TEXTO EXTRAÍDO:
Nova arma contra um velho inimigo

De todos os tipos de câncer que acometem mulheres no Brasil, o câncer de mama é o que mais produz óbitos. Na luta contra essa fatalidade, surge um importante aliado: um marcador capaz de diagnosticar esse tipo de câncer com maior precisão, desenvolvido por pesquisadores do Departamento de Patologia Básica da Universidade Federal do Paraná (UFPR). O estudo foi publicado recentemente no periódico britânico BMC Cancer.

Os pesquisadores constataram que, nos casos de câncer de mama do tipo lobular, o gene adam33 fica inativo. Segundo a bioquímica da UFPR Giseli Klassen, coordenadora do trabalho, esse gene produz uma proteína de mesmo nome, que é responsável, juntamente com outras substâncias, por manter as células unidas. “Da mesma forma que a âncora impede o navio de navegar, essa proteína ‘segura’ as células no lugar de origem”, explica.

A metástase – não o tumor inicial – é a principal causa de morte nos casos de câncer

A falta dessa proteína acaba então por facilitar o processo de metástase. “Nossa descoberta pode ser a diferença entre salvar ou não a vida de uma paciente, já que a principal causa de morte nos casos de câncer é a metástase e não o tumor inicial”, afirma Klassen.

A comunidade médica tem dificuldade para distinguir precocemente entre os dois tipos de câncer de mama: o ductal (75% dos casos) e o lobular (25%). O lobular, que é pouco estudado, pode se apresentar como uma lesão mal definida, o que dificulta sua detecção e diagnóstico, inclusive pela mamografia. “Mas, com o marcador, essa dificuldade pode ser superada”, sustenta a pesquisadora. “Todos os tumores lobulares analisados estavam com o gene inativo, enquanto os ductais não.”

Câncer de mama
Célula de um tumor de mama. A Organização Mundial da Saúde estima em 1 milhão, aproximadamente, o número de novos casos de câncer de mama por ano no mundo. No Brasil, esse tipo de câncer é o que causa maior número de óbitos entre as mulheres (foto: NCI / Science Photo Library).

Itens de dados

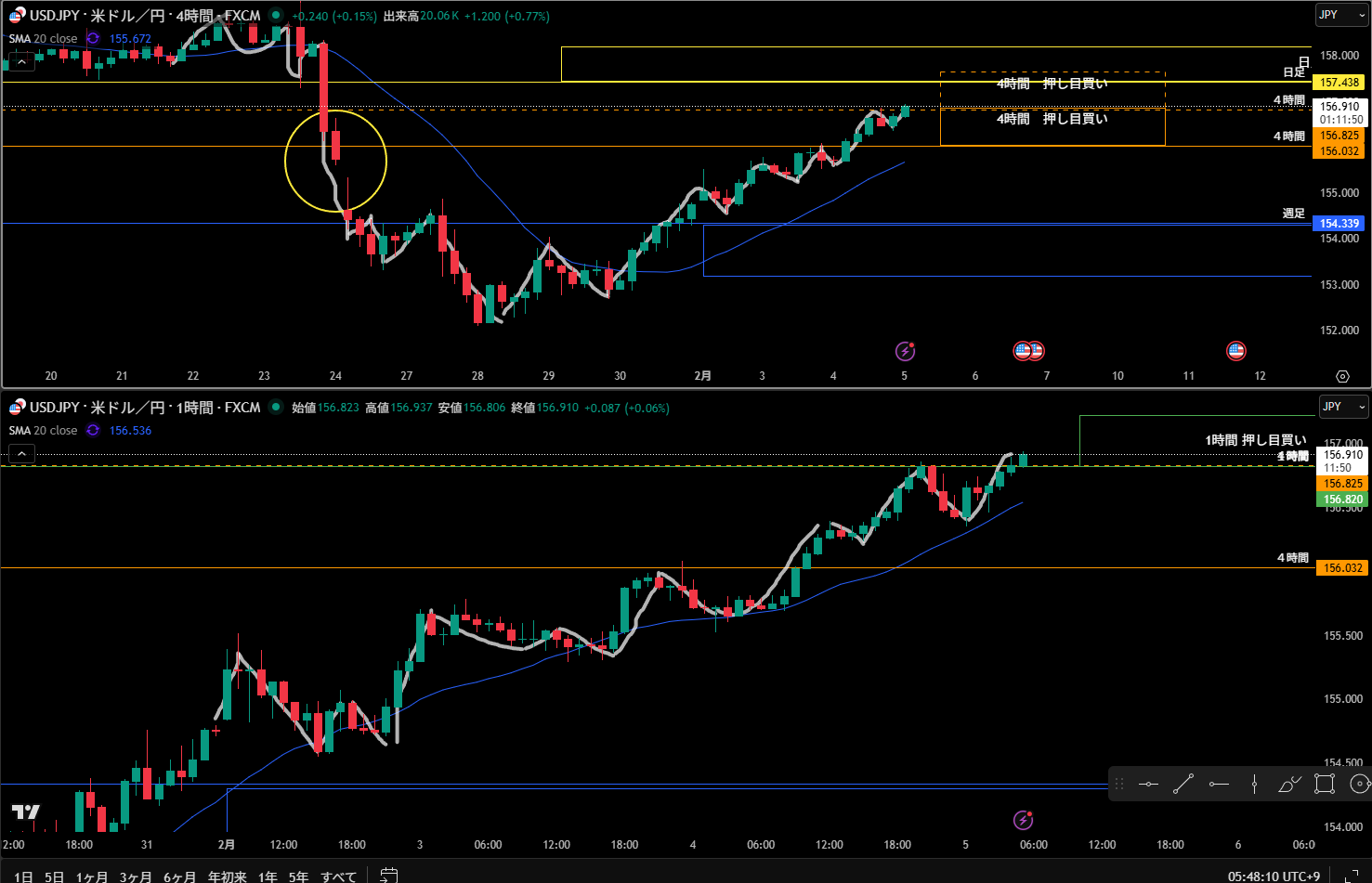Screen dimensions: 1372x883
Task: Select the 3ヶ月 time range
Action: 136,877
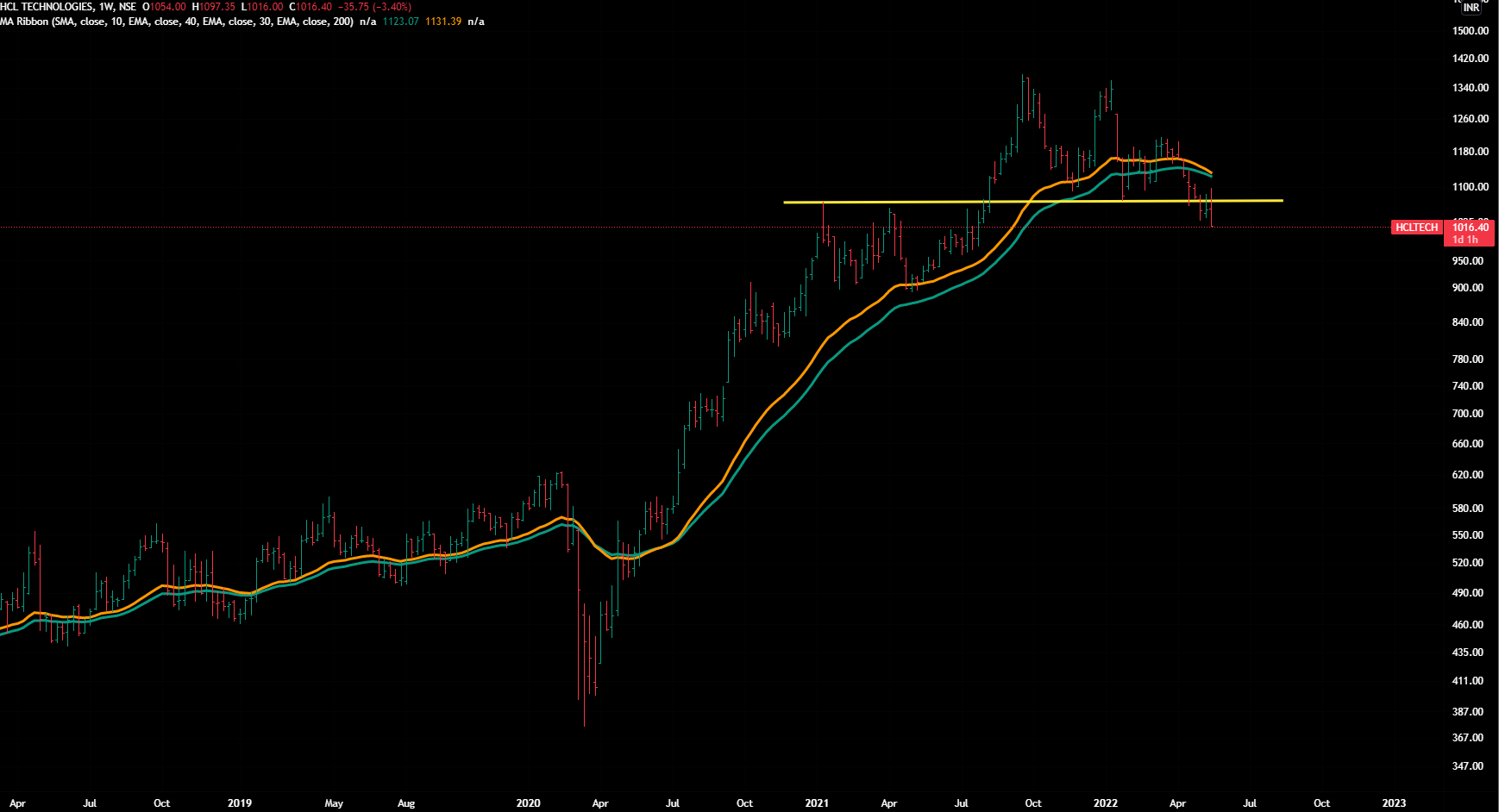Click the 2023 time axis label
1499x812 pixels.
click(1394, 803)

QUESTÕES SOBRE O MATERIAL:
a. No texto sobre o novo marcador do câncer de mama, qual gene fica inativo nos casos de câncer do tipo lobular?
b. Prossiga com o texto sobre o marcador do câncer de mama a partir do ponto em que ele termina.

RESPOSTAS DOS EXERCÍCIOS:
a. O gene adam33.

b.
Uso médico

Segundo Klassen, descobriu-se também que, no caso do câncer de mama lobular, a metástase pode ocorrer no trato gastrointestinal, quando o mais frequente é que afete ossos, pulmões e fígado. “Muitas vezes essa metástase pode até ser confundida com o diagnóstico de um novo câncer, já que é pouco conhecido o desenvolvimento de metástases do câncer de mama nos intestinos”, destaca.

O câncer de mama lobular pode provocar metástase no trato gastrointestinal

Agora os pesquisadores da UFPR buscam meios de simplificar as técnicas e baratear os custos para identificar a ausência da proteína produzida pelo adam33. “O objetivo é facilitar o processo para que ele possa ser feito em laboratórios de análises clínicas – auxiliando o médico a formular um diagnóstico seguro – e não apenas em laboratórios de pesquisa”, explica Klassen.

Ela alerta, contudo, para o fato de que ainda é muito cedo para o marcador fazer parte do conjunto de ferramentas postas à disposição dos médicos. ”Embora o estudo seja um passo importante, demora-se em média dez anos para um resultado de pesquisa ser empregado na prática. Ainda há muito para se fazer”, ressalta.

 

Estilo de vida traiçoeiro

A próxima etapa da pesquisa envolverá também o estudo de mecanismos moleculares epigenéticos (que abrangem modificações químicas no próprio DNA ou nas proteínas a ele associadas). Segundo Klassen, algumas substâncias, se ingeridas ou inaladas, podem alterar o funcionamento do organismo e resultar no desenvolvimento de doenças, como câncer, artrite e depressão, por exemplo.

“A causa da inativação do adam33 pode estar aí”, sugere a pesquisadora. Segundo ela, o consumo de alguns produtos industrializados modernos pode provocar uma espécie de ‘confusão’ na fisiologia do organismo. Como é o caso, por exemplo, de refrigerantes.

O tipo de adoçante utilizado nessas bebidas é muitas vezes o ciclamato de sódio, proibido nos Estados Unidos desde 1969 pelo Food and Drug Administration, órgão que controla o uso de drogas e alimentos naquele país. Essa proibição decorreu do fato de alguns estudos terem mostrado uma associação entre o ciclamato e o aparecimento de tumores na bexiga. Apesar desses estudos, muitos países ainda permitem a sua utilização, entre eles o Brasil.